Скоро, однако, все возвращалось, «наваливалось»: мне начинало казаться, что ребята и тренер косятся на меня, когда я, даже на тренировках, проигрывал беспроигрышный «стык» или не дотягивался до мяча, точно адресованного мне…
Вот и улетели без меня. Вернее, без уговоров подлечиться в поездке, чтобы на всякий случай быть готовым играть. Значит, что-то назревает против меня нехорошее, причем не по чьей-то злой воле, а по необходимости самой, что ли, жизни. Взяли и так легко оставили одного: хочешь — тренируйся, хочешь — лечись, хочешь — вообще что хочешь, то и делай. Правда, тренер говорил на прощание что-то невразумительное о легких играх, якобы ждущих команду в турне. Но разговор происходил наедине, так сказать по секрету, и мы оба знали цену словам…
Итак, оставалось томиться и ждать. А там, после поездки, вызовут и скажут: «Ну что, годок покатаешь за «Динамо»? Подремонтируешься — и назад». А это означало конец. Потому что назад — никогда. И практически это не что иное, как тактичное предложение уйти.
Но не такая уж я сволочь и к тому же кое-что сделал для команды, чтобы обойтись со мной так…
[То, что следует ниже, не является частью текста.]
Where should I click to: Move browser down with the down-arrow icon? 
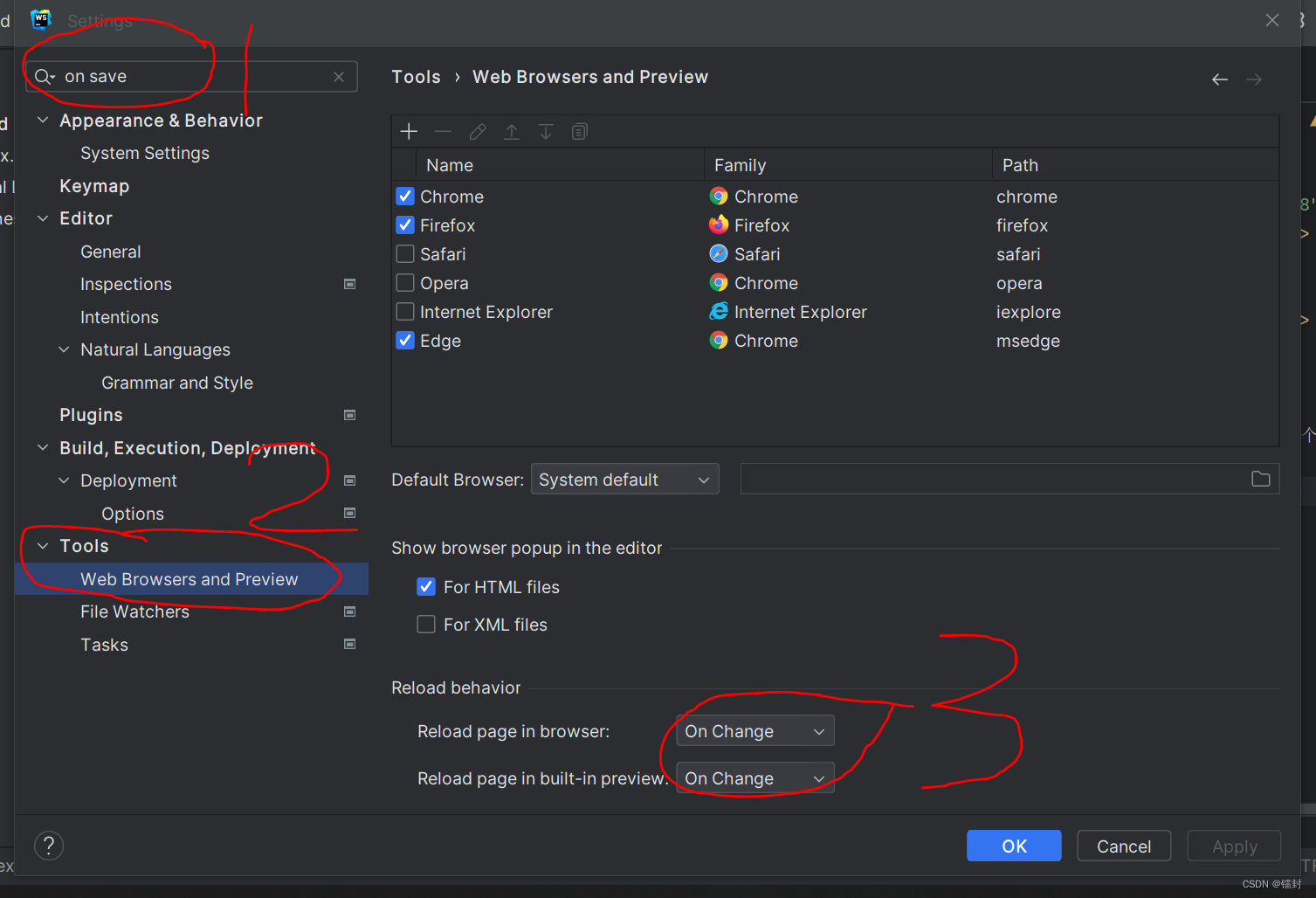[546, 131]
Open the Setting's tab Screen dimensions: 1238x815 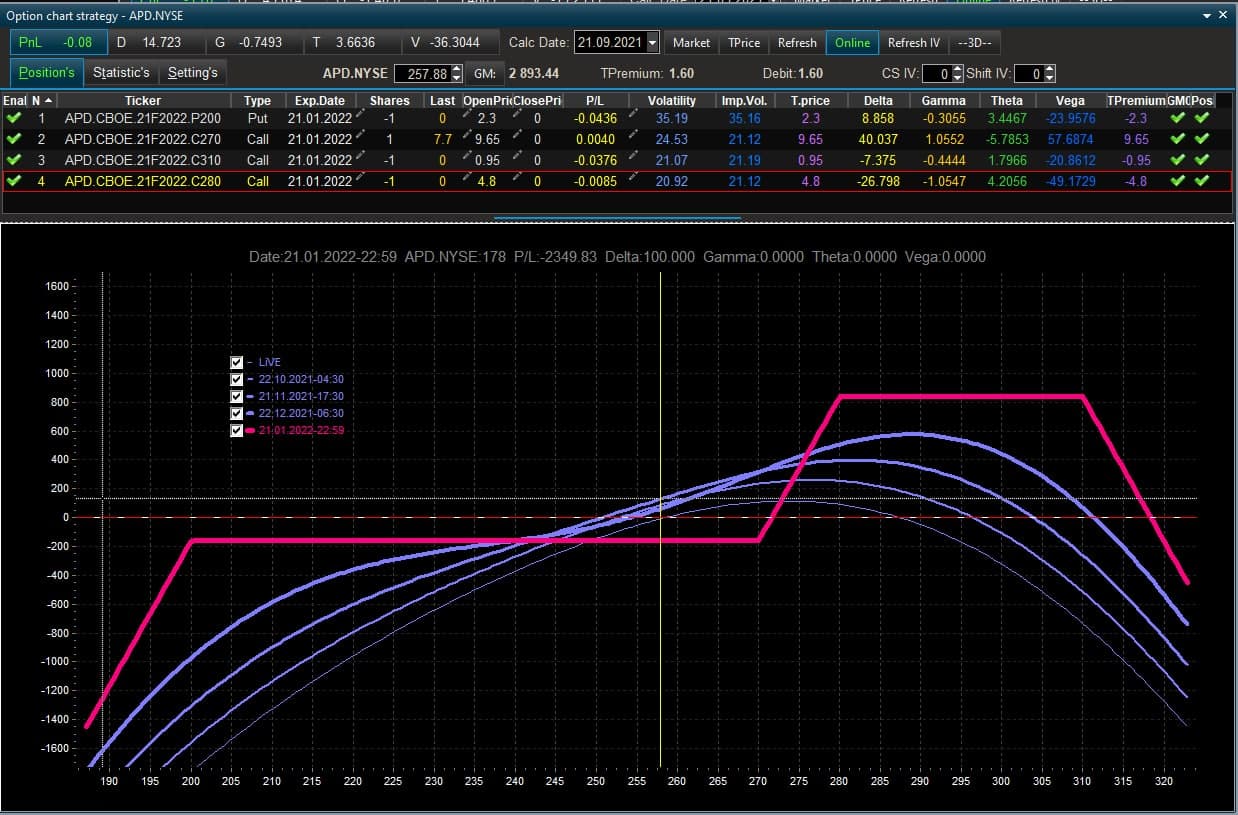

И растравленное воображение начинало рисовать картину ошеломляющего взлета.
…Завтра получаю телеграмму: «Срочно вылетай зпт сломался Васильев зпт заболел Наумов зпт пей меньше жидкости зпт Мотя встретит аэропорту». Или что-то в этом роде… Прилетаю часа за два до матча, доктор делает обезболивающий укол, и я выхожу на игру. При счете «ноль-один» в конце игры кладу два победных голешника. И тогда мое существование оправдано, а моя травма — предмет заботы и даже уважения тренера: надо же, несмотря на боль, был на поле лучшим. Да еще и забил пару победных. Вот это морально-волевые… Надо будет доложить самому…
Телеграммы, естественно, назавтра не было, а из газет я знал, что команда играла не так чтобы плохо, но и не так чтобы хорошо, — очка три привезут с выезда, а дома доберут свое.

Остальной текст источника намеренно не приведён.